Simone Sini

Personal information
- Date of birth: 9 April 1992 (age 34)
- Place of birth: Sesto San Giovanni, Italy
- Height: 1.84 m (6 ft 0 in)
- Position: Centre back

Team information
- Current team: Lodigiani
- Number: 23

Youth career
- 2008–2010: Roma

Senior career*
- Years: Team / Apps / (Gls)
- 2010–2015: Roma / 0 / (0)
- 2010–2011: → Lecce (loan) / 2 / (0)
- 2011–2012: → Bari (loan) / 2 / (0)
- 2012: → Livorno (loan) / 7 / (0)
- 2012–2013: → Pro Vercelli (loan) / 18 / (0)
- 2013–2014: → Perugia (loan) / 26 / (0)
- 2014–2015: → Pisa (loan) / 32 / (1)
- 2015–2017: Virtus Entella / 45 / (2)
- 2017–2019: Viterbese / 47 / (2)
- 2019–2020: Ternana / 13 / (1)
- 2020–2021: Ascoli / 5 / (0)
- 2021–2023: Alessandria / 44 / (0)
- 2022: → Renate (loan) / 13 / (0)
- 2023–2024: Monterosi / 34 / (1)
- 2024: Chieti / 9 / (1)
- 2024–: Lodigiani / 52 / (6)

International career
- 2008: Italy U16 / 9 / (1)
- 2008–2009: Italy U17 / 24 / (3)
- 2009–2010: Italy U18 / 7 / (0)
- 2010–2011: Italy U19 / 7 / (0)
- 2011–2012: Italy U20 / 6 / (0)
- 2011: Italy U21 / 1 / (0)

= Simone Sini =

Italian footballer

Simone Sini (born 9 April 1992) is an Italian footballer who plays as a centre back for Serie D club Lodigiani.

==Club career==
===Roma===
Sini joined Lecce on a season-long loan deal with the option for Lecce to co-own the player at the end of the season for €1 million. Andrea Bertolacci also joined Lecce in similar deal. He made his Serie A debut on the first day of the 2010–11 season in a 4–0 drubbing away to Milan.

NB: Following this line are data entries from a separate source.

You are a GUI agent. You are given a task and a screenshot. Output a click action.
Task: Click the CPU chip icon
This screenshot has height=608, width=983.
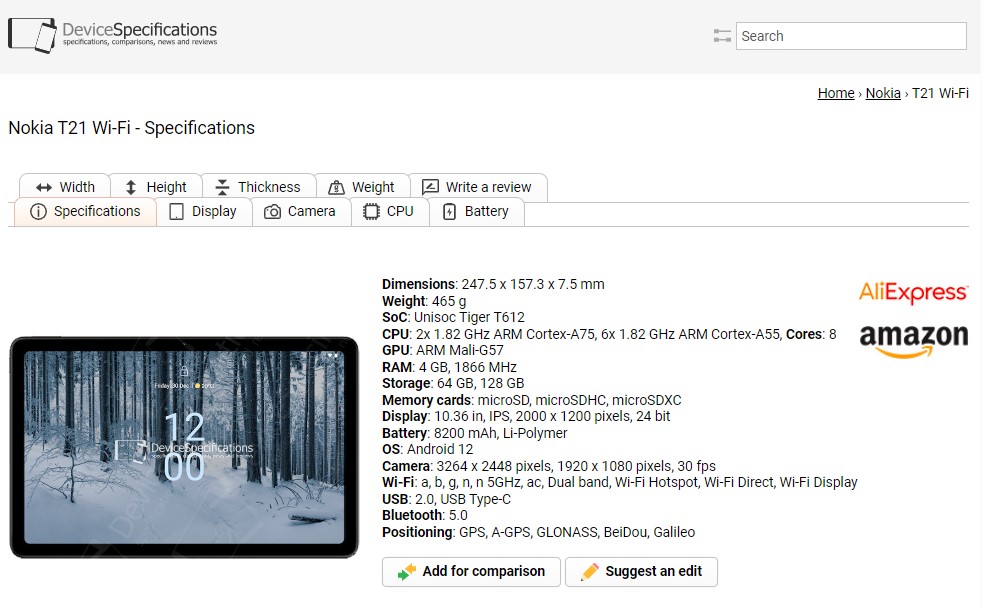tap(371, 212)
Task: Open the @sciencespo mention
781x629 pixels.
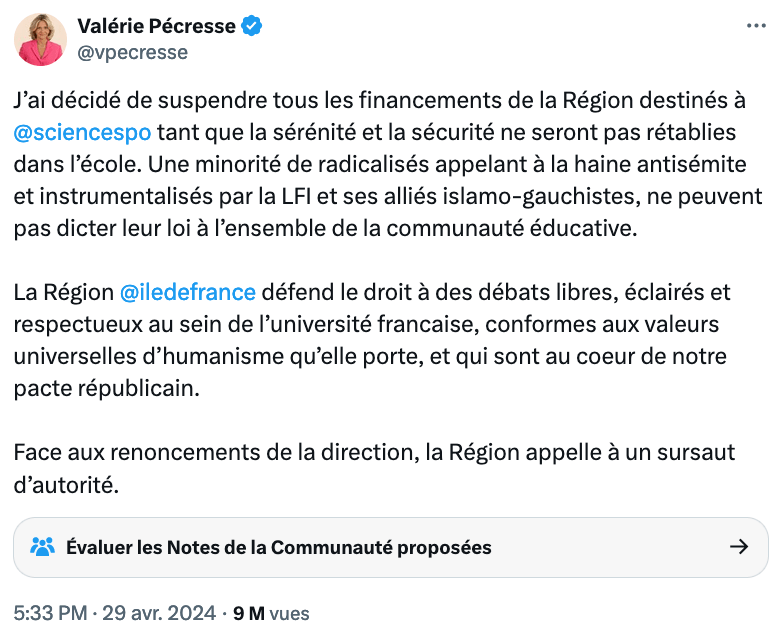Action: click(83, 132)
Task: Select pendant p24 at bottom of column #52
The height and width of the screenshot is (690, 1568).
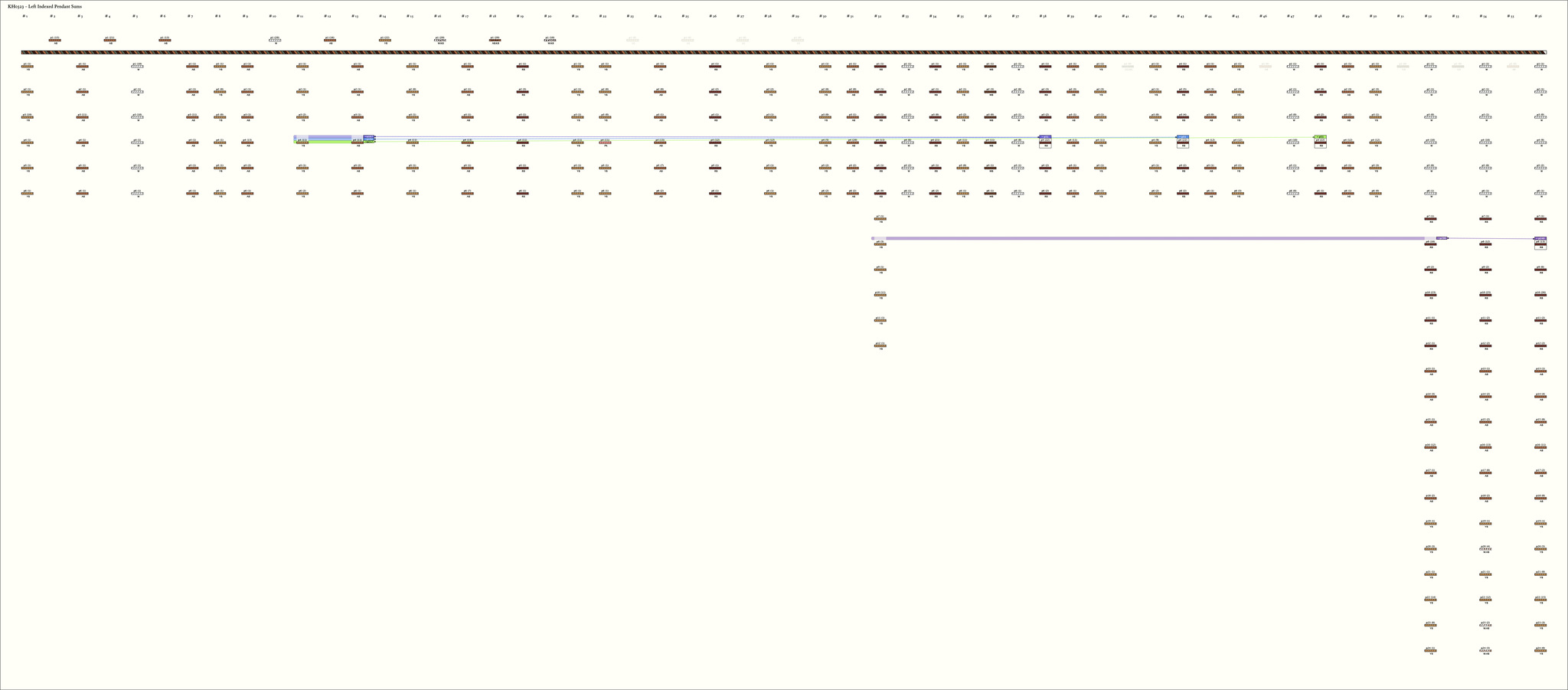Action: pyautogui.click(x=1430, y=650)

On 5 August 2011, he joined A.S. Bari on a long season loan deal that brought teammates Alessandro Crescenzi and Adrian Stoian to the team too. Bari also had option to co-own the player for €300,000. Sini extended the contract with Roma to 2014 as part of the loan. He earned €141,000 in gross for 2013–14 season (about €80,000 in net).

On 31 January 2012, Sini left for Livorno in another temporary deal, with an option to sign half of the "card" for €400,000. For the 2012–13 season, he moved on loan to Serie B team F.C. Pro Vercelli 1892 on 9 August 2012.

===Virtus Entella===
On 15 July 2015, Sini signed a two-year contract with Serie B club Virtus Entella.

===Ascoli===
On 24 September 2020, he moved to Ascoli on a 2-year contract.

===Alessandria===
On 27 January 2021, he signed with Alessandria. On 30 January 2022, he was loaned to Renate.

==International career==
Sini was a member of Italy national under-17 football team in 2009 UEFA European Under-17 Football Championship. He played all 3 matches in the qualification, 3 goals and a brace in elite qualification and 4 games and a goal in the final tournament. He played all 5 games in 2009 FIFA U-17 World Cup.

On 10 August 2011, he made his debut with the Italy U-21 team, in a friendly match against Switzerland.